The half-life of oxytocin is 10-15min [68], but only about 0.1% of oxytocin can cross the blood brain barrier [69]. Therefore the effects studied here are most liekly indirect. The timing of oxytocin administration was challenging to match across tasks. For example, in PPI, as in other drug studies using this paradigm, oxytocin was administered 10 mins before the task, but data collected in the task for a further 45 mins. In the social interaction and amphetamine challenge tests the effects of oxytocin were captured after 30mins. Thus for these tasks the effects of oxytocin from 30mins would have been captured. However, oxytocin was given after the ‘learning phase’ of the object recognition task to establish if it had any effect on the consolidation stage.

We observed subtle sex differences in the oxytocin dose response. However, the study was not primarily designed to compare sex differences in response to oxytocin. Rather the study was designed to look at the effects of oxytocin and both male and female animals were included. This is increasingly recognised as important and the NIH now requires the reporting of plans for a balance of male and female animals in preclinical studies unless single sex inclusion is specifically warranted [70].

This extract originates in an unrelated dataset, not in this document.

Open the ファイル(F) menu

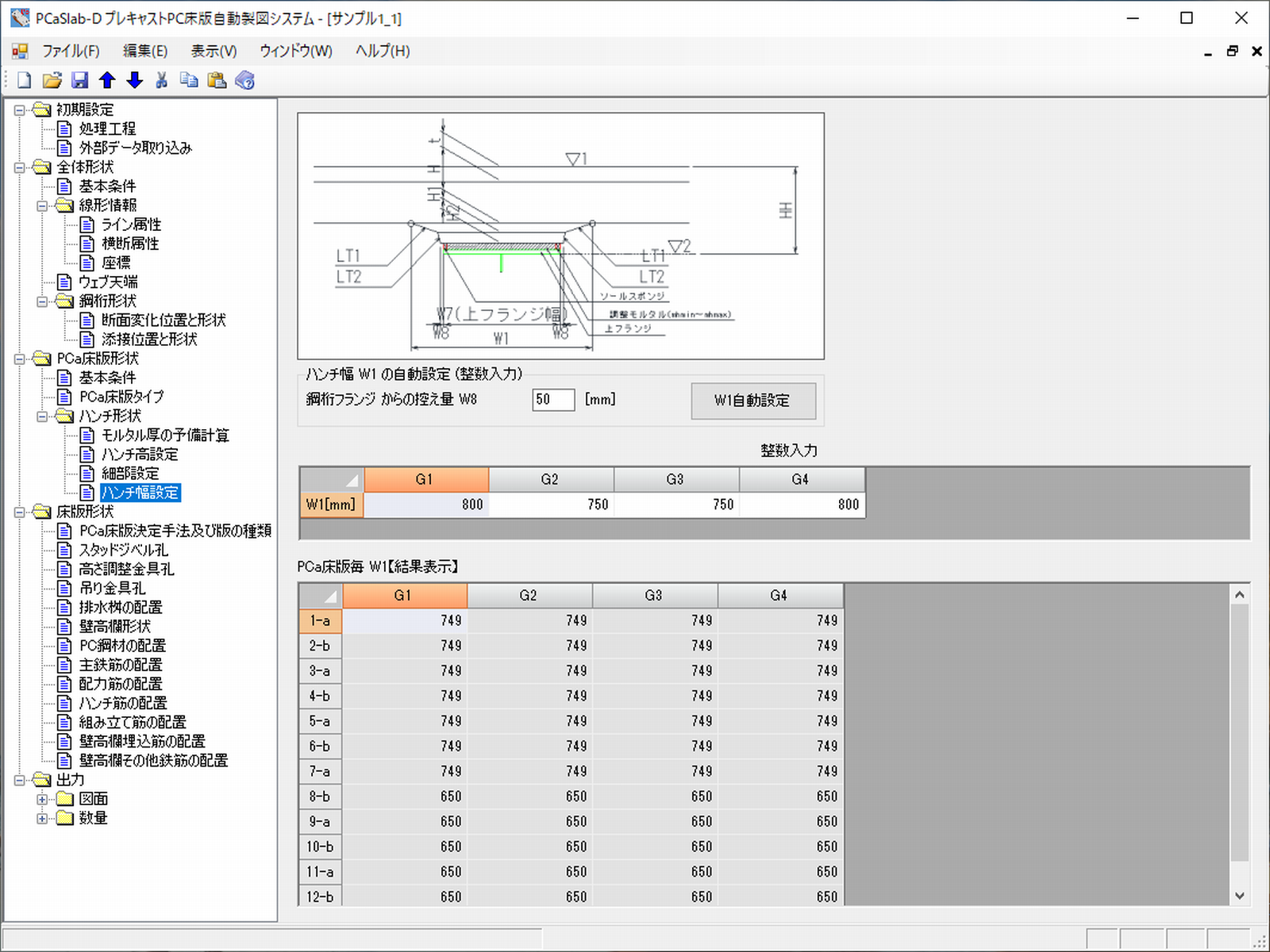pos(70,52)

Unfortunately, the underlying differences in baseline behaviours make interpretation difficult. For example, as previously reported, female C57BL/6N mice had higher levels of PPI than males [71]. This is not thought to be a consequence of the oestrous cycle which does not alter PPI and anxiety-related behaviours in female C57BL mice [72]. Male C57BL/6N mice also had longer social interaction times than female mice (Fig 5B, 5C&5D); possibly meaning they were less anxious than females. However, in addition to these baseline behavioural differences between the sexes, the differential response to oxytocin may also be a consequence of sex differences in expression of oxytocin and its receptors [7] and further work is therefore needed to clarify sex effects of oxytocin.

We only examined 2D protein differences in the striatum in response to repeated exposure to 1000 μg/kg oxytocin in naïve animals, and we cannot directly link differences to phenotypic differences. However, confirmatory Western blot studies carried out using tissue from animals involved in the behavioural experiments adds weight to the likelihood that the proteins implicated contribute to the behavioural differences observed. Protein expression differs across brain regions [73] and we do not know if our results generalize across the brain. Nor did we examine protein expression in each sex separately. However, the PLS-DA suggests the distinct protein profile in animals exposed to oxytocin and saline involved both sexes and the effects of oxytocin on social interaction and amphetamine challenge tasks were broadly similar in both sexes. Lastly, the proteomics approach used here was a standard analysis that does not fully sample intracellular organelles. The future separation of subcellular fractions would be useful.